▶ [INSTRUCTIONS TO FOLLOW]
Display every line of the data below that contains the word "Open", copying each one in full.
==== GIVEN DATA
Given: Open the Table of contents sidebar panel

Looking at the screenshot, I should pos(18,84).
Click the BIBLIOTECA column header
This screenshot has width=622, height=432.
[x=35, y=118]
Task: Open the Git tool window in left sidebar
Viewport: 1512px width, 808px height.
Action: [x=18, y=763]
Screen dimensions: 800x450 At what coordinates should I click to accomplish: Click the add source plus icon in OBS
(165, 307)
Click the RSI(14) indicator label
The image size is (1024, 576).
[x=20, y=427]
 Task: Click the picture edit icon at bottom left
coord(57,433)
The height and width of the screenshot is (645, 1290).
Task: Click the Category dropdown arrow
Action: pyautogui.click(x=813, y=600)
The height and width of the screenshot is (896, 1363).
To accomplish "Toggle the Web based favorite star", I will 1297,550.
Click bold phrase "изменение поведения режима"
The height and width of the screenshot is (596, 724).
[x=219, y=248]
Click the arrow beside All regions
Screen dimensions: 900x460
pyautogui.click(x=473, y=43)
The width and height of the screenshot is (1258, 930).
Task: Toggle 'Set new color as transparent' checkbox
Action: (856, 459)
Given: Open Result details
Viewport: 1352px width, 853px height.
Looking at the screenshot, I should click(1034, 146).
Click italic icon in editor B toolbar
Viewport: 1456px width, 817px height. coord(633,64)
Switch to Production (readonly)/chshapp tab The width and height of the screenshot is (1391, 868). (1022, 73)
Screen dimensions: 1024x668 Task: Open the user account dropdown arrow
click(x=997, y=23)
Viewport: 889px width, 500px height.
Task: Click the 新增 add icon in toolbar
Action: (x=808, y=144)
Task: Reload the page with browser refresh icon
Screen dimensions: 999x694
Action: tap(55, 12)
========
▶ [FINAL RESULT]
Given: Open the Table of contents sidebar panel
Task: Open the Git tool window in left sidebar
Given: Open Result details
Screen dimensions: 1024x668 Task: Open the user account dropdown arrow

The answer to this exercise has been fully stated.